Atmaca and colleagues[16] describe a patient with mood swings that were initially diagnosed as bipolar disorder. The authors detail a 6-year history of multiple psychotropic treatment failures, including an unproductive psychiatric hospitalization. In the end, the patient consulted another psychiatrist, was diagnosed with ADHD, treated with stimulants, and dramatically improved.[16]
ADHD can mimic other conditions. Comprehensive screening of all patients who present in psychological distress necessitates an assessment for anxiety, depression, mania, substance use disorder, and also ADHD. Developing and then confirming a differential diagnosis reduces the likelihood of overlooking this highly prevalent and debilitating disorder, and treating a patient unproductively. Screening tools for ADHD can achieve this goal.[17]
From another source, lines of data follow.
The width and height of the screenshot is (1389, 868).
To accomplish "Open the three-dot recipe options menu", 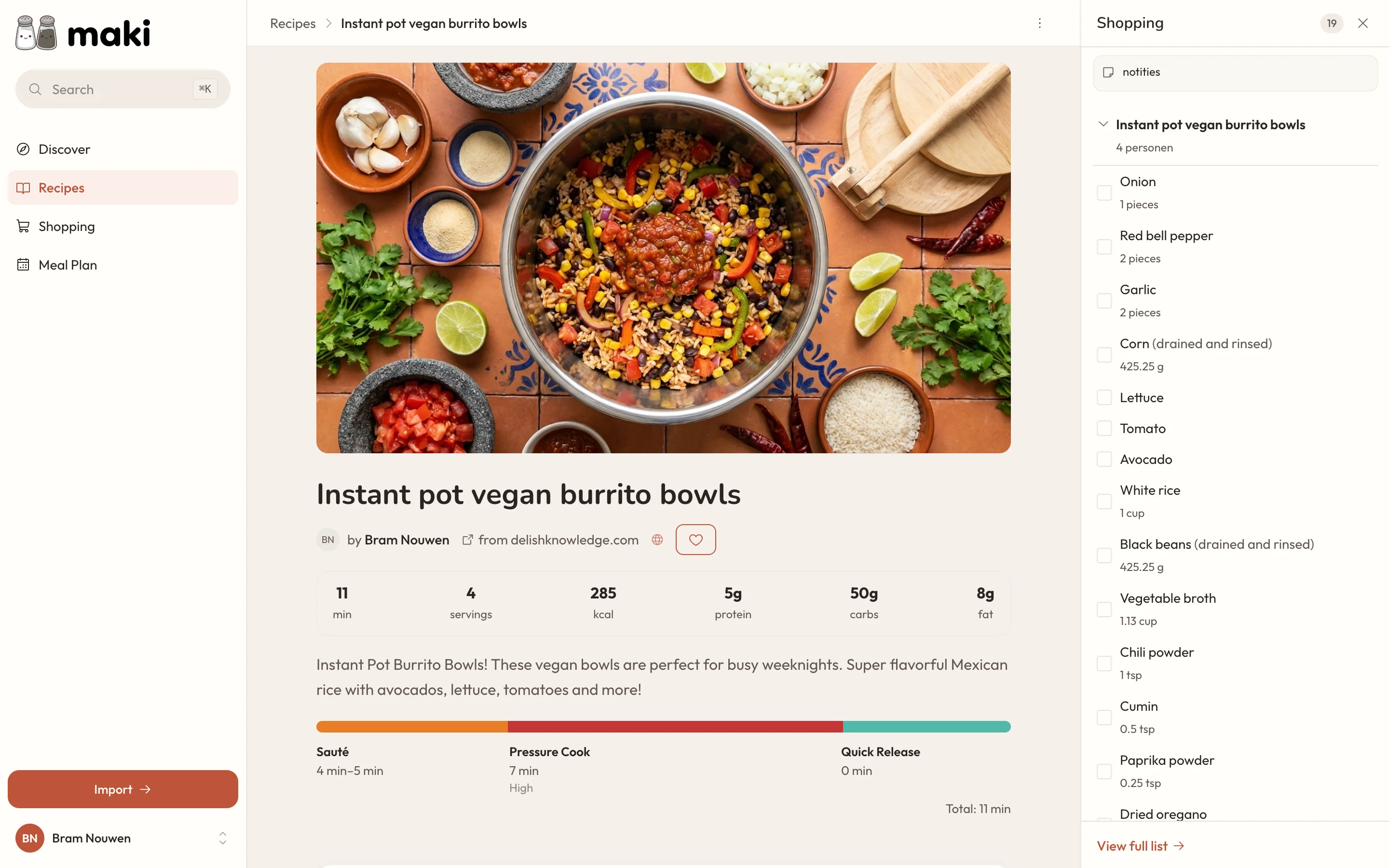I will coord(1039,23).
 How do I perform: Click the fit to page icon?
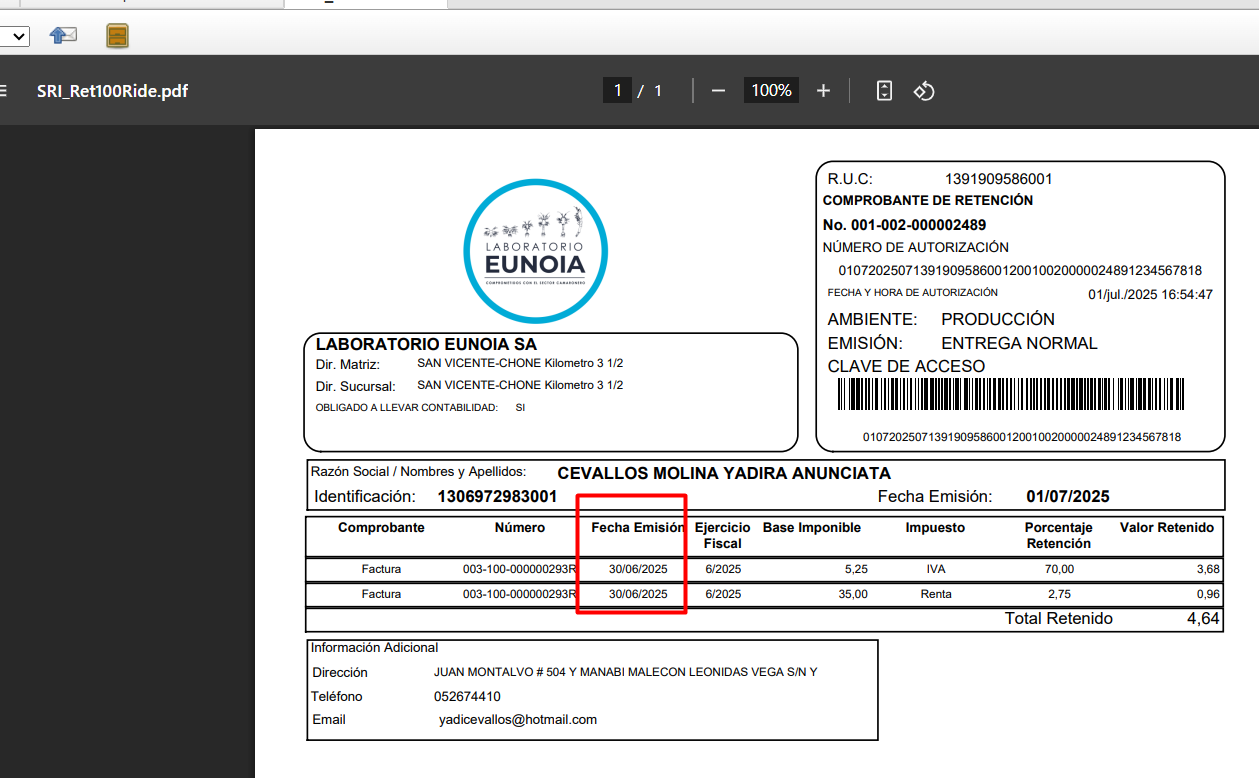click(884, 91)
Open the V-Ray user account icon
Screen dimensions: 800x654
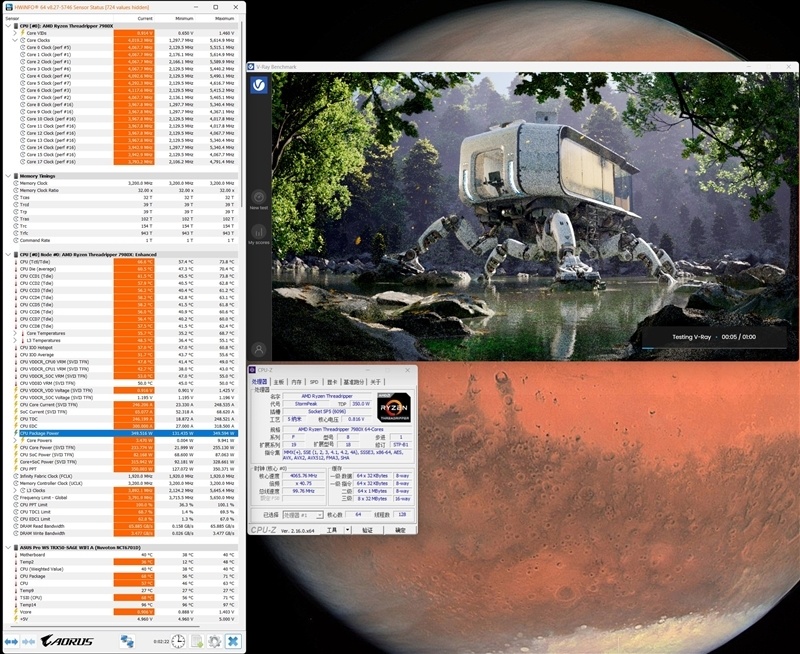(259, 350)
Raw data from a recent, not yet published survey of adults treated for ADHD show that 59% reported a 2-week period of depressed mood. Nearly half of those surveyed reported panic attacks, and 60% endorsed generalized anxiety (Young JL, Saal J. A survey of outpatient adults with ADHD. 2009. Unpublished raw data).
ADHD is a disorder that originates in childhood and thus always predates the onset of anxiety and mood disorders. When these conditions do co-occur in adults, ADHD is often not identified.[18] Existing data on the treatment of comorbid conditions is limited; a study of young patients with both ADHD and generalized anxiety revealed that atomoxetine improved both symptom complexes.[19] Only a few trials have examined comorbid ADHD and depression but combining selective serotonin reuptake inhibitors and stimulants is a common practice.[20]